Demko didn't play in any games at the 2014 WJC tournament, but as the lone returning goaltender the hope is he can take control of the net early in camp.
"You want a guy to take the net," said Jim Johansson, the assistant executive director of hockey operations for USA Hockey and the general manager of the 2015 WJC team. "You want him to command the net and show that it's his net and exude that confidence in his game. Solid play and consistent play from a goaltender makes your team so much better. Your defense can play with more confidence, they're not afraid to give up a shot. ... Thatcher has a great track record with the national team and the [WJC] presents the next challenge. There'll be other guys challenging him for that spot but you have to look at his track record and hope he commands the net."
He didn't command the net last year at the summer camp. Demko rated his play last summer as subpar as well, but it did start him on the road to success. It's also when Demko believes he learned the most.
"Last year I didn't have a great camp, but the biggest thing I learned was they don't pick guys right out of camp to go to the tournament," he said. "After this camp is done you have half a season to prove yourself. Regardless of how you perform at this camp, you really have to focus on that first half and make sure you play your best."
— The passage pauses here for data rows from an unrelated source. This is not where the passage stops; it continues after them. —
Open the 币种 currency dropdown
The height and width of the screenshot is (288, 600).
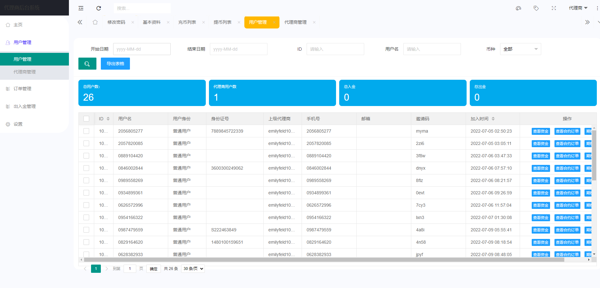[520, 49]
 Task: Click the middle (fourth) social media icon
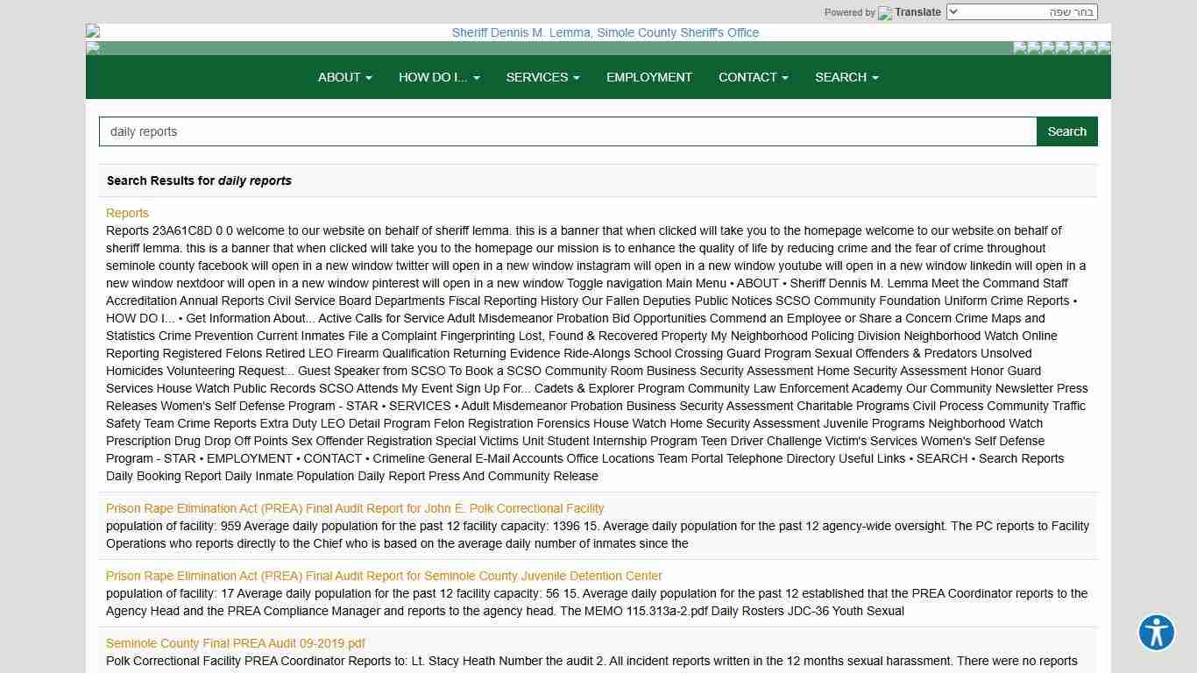tap(1062, 47)
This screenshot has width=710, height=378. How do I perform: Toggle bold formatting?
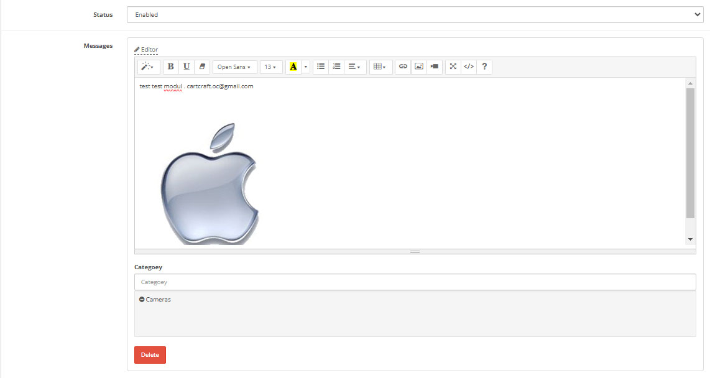click(170, 67)
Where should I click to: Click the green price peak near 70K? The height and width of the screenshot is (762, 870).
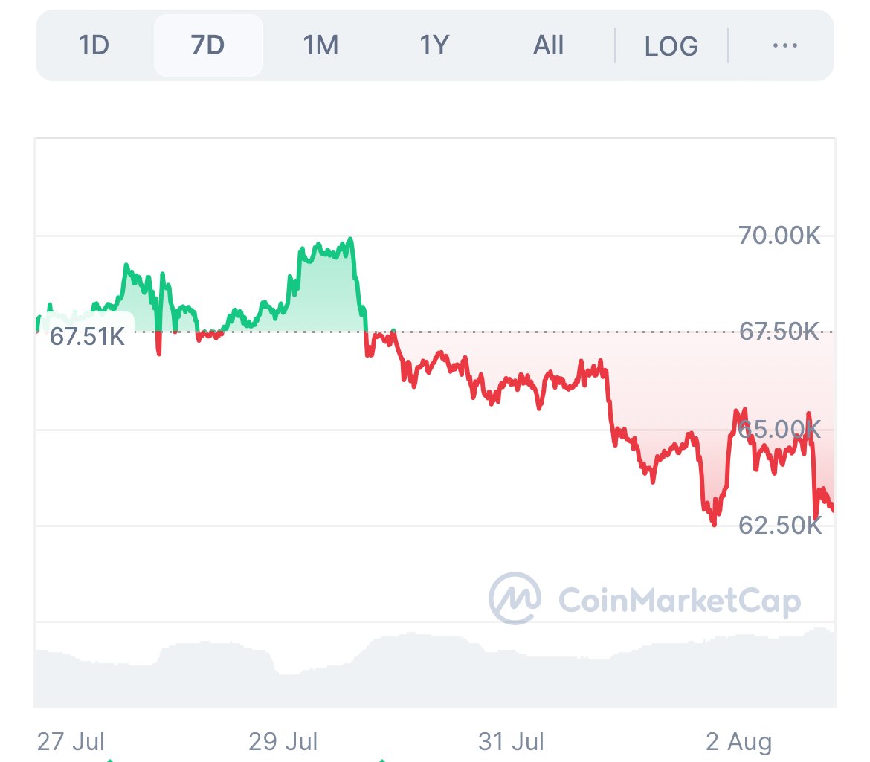349,241
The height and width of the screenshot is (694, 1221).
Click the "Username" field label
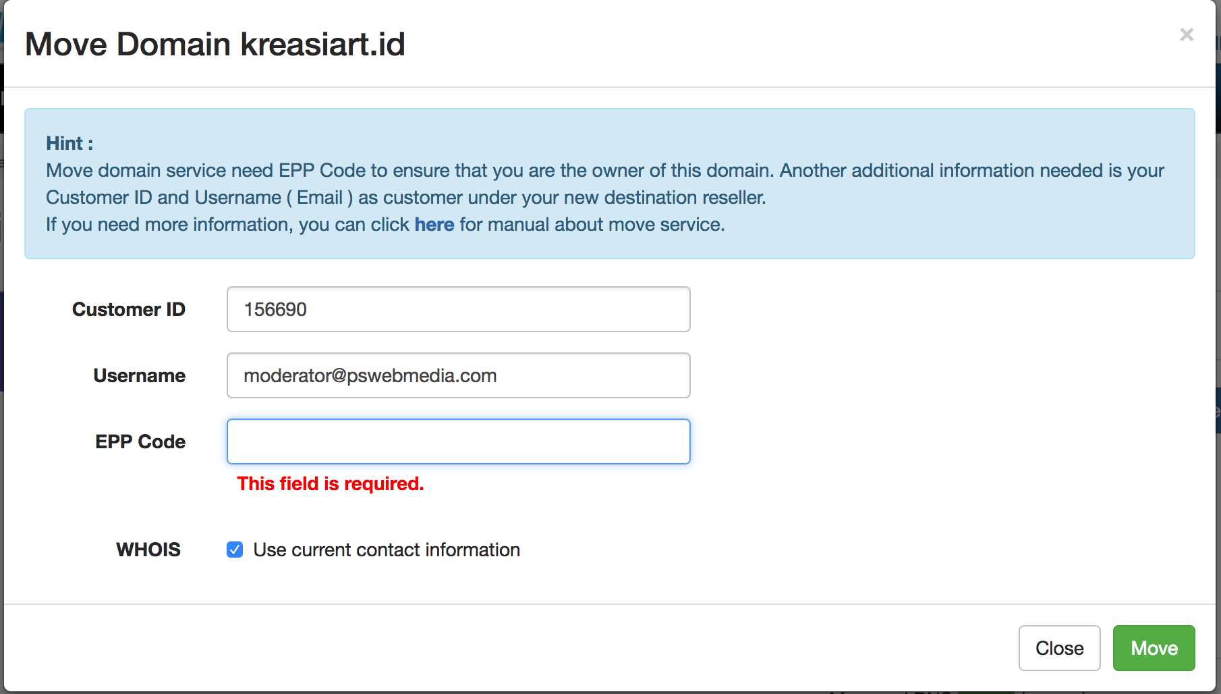click(x=139, y=375)
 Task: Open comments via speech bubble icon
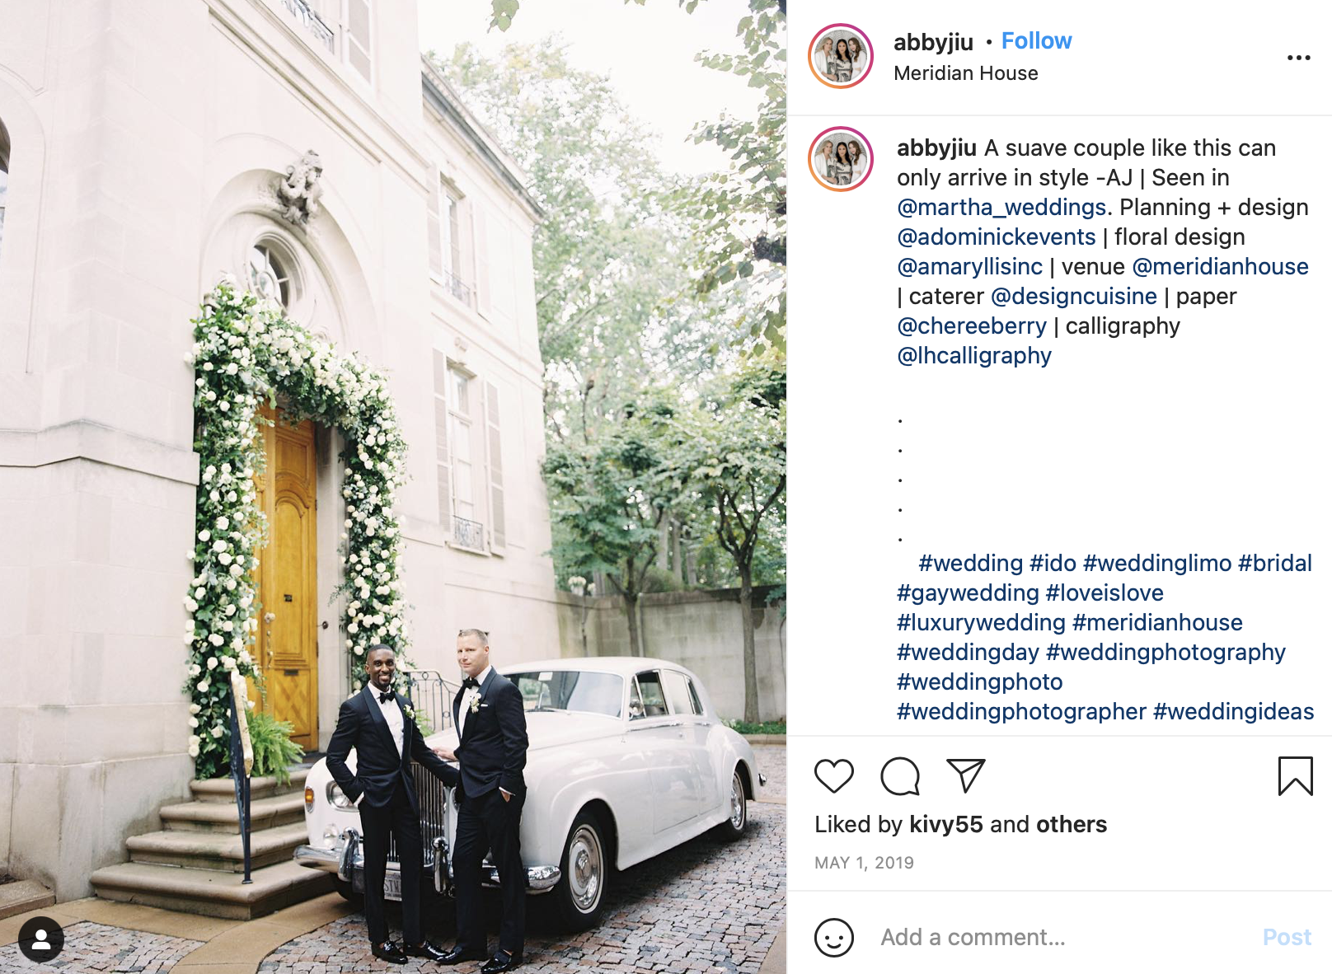point(899,776)
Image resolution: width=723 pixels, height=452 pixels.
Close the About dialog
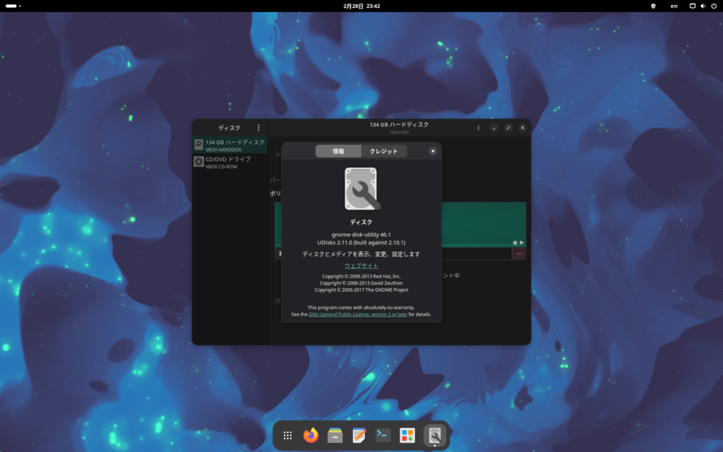(x=433, y=151)
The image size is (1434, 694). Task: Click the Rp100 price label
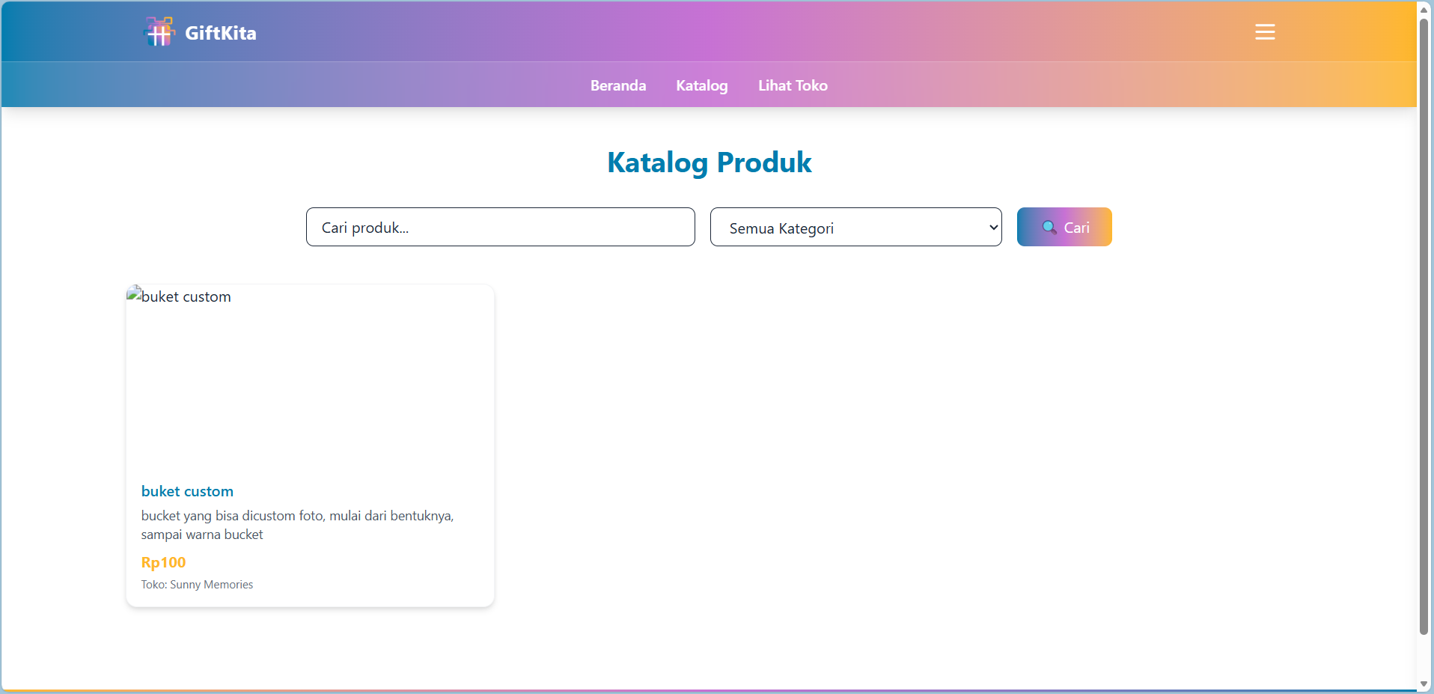pos(163,562)
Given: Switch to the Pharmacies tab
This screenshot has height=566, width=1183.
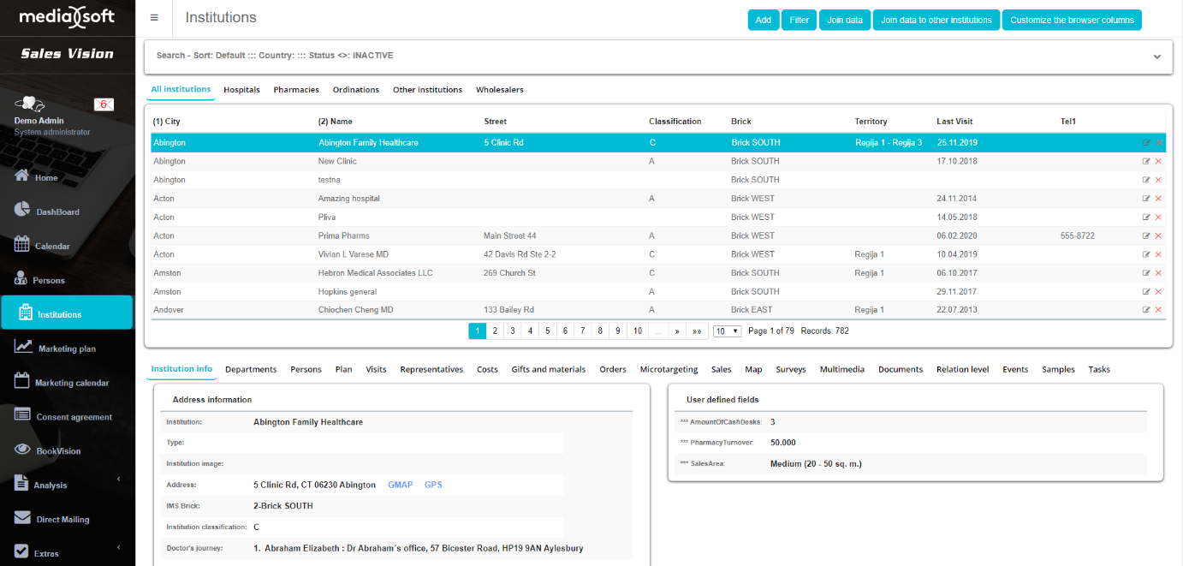Looking at the screenshot, I should pos(296,90).
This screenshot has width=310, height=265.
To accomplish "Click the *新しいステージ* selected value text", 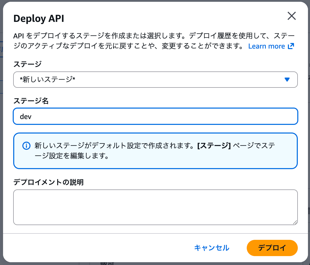I will 48,80.
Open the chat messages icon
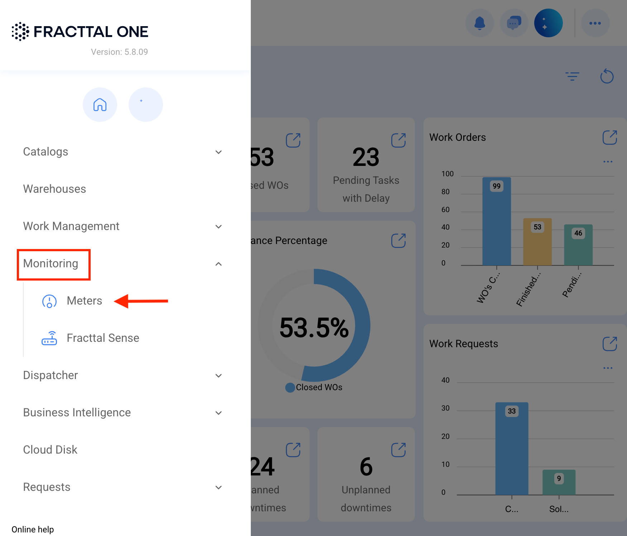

Demko feels he'll be able to pick up where he left off at Boston College. His goalie coach at BC, Mike Ayers, agrees.
"I think he's matured immensely every single year," said Ayers, who also is goaltending coach for the national junior team. "I've had a relationship for about six years now with him and every year he gets more and more mature. He understands what he needs to do to be a better goalie and a better person. It shows in his game but it takes time to get that development."
No one doubts Demko will put it all together and start playing like the goaltender he's been in the past.
"I don't worry about Thatcher at all," teammate J.T. Compher said. "He's a heck of a goalie. I love playing with him at the [United States National Team Development Program]. He'll be ready to go. It's the middle of the summer, it's fast-paced hockey. I don't blame him for any of the goals. We haven't really given him much help, especially on the [USA White] team. I think that Thatcher has nothing to worry about. He's a very good goaltender and he's going to show it."
Ayers, who knows Demko's game better than anyone, feels the same way.
"I think he's underachieved so far," Ayers said. "He knows that I'm his worst critic. But at the same time he holds himself to a higher standard. I think we'll see him get better and better as the week goes on. He's a competitor; he's a hard worker. The bumps he's had along the way here he'll relish and he'll fix."